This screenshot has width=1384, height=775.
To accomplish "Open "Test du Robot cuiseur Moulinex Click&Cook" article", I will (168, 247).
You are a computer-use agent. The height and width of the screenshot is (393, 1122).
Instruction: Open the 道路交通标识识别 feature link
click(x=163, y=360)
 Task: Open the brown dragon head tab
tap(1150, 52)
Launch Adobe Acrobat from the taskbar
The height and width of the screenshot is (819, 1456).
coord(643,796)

▬▬▬▬▬▬

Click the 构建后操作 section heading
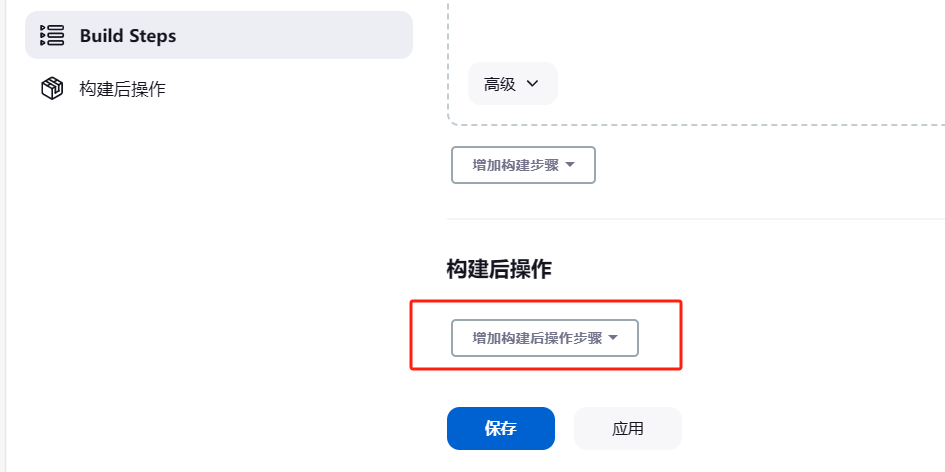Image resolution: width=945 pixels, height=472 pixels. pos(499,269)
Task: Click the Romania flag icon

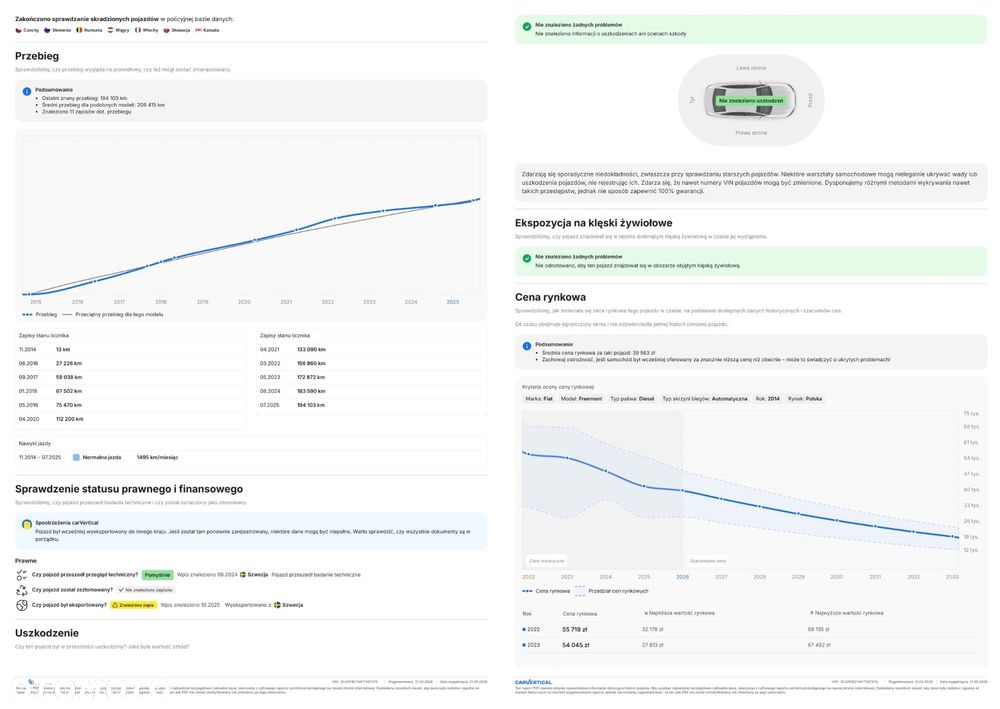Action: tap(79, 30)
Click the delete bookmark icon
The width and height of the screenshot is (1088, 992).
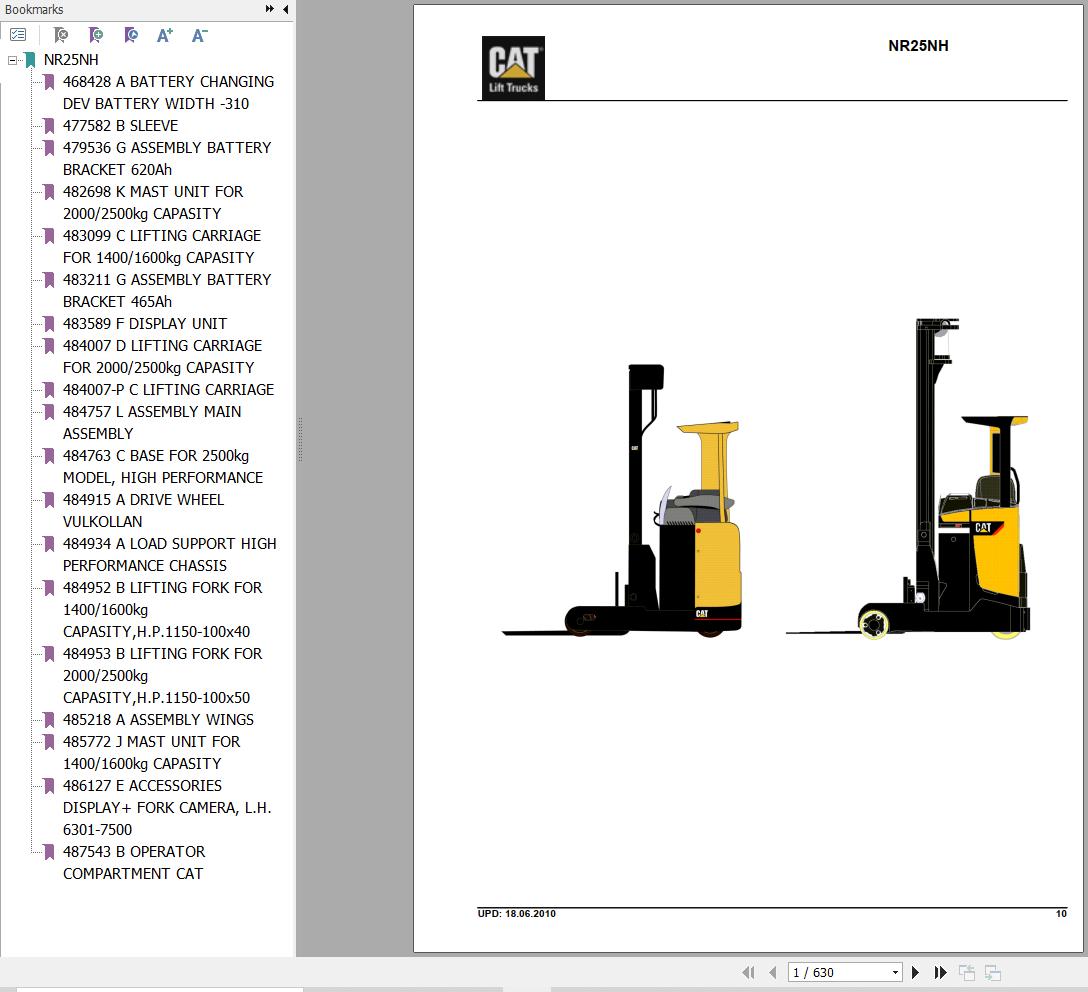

▬▬▬▬▬▬

Arrange the rows as a numbered list, leaving out blank lines, starting with the line that contains "This screenshot has width=1384, height=775." and going on through the line that contains "tap(1150, 52)".

1. This screenshot has width=1384, height=775.
2. To accomplish "Open "Test du Robot cuiseur Moulinex Click&Cook" article", I will (168, 247).
3. You are a computer-use agent. The height and width of the screenshot is (393, 1122).
4. Instruction: Open the 道路交通标识识别 feature link
5. click(x=163, y=360)
6.  Task: Open the brown dragon head tab
7. tap(1150, 52)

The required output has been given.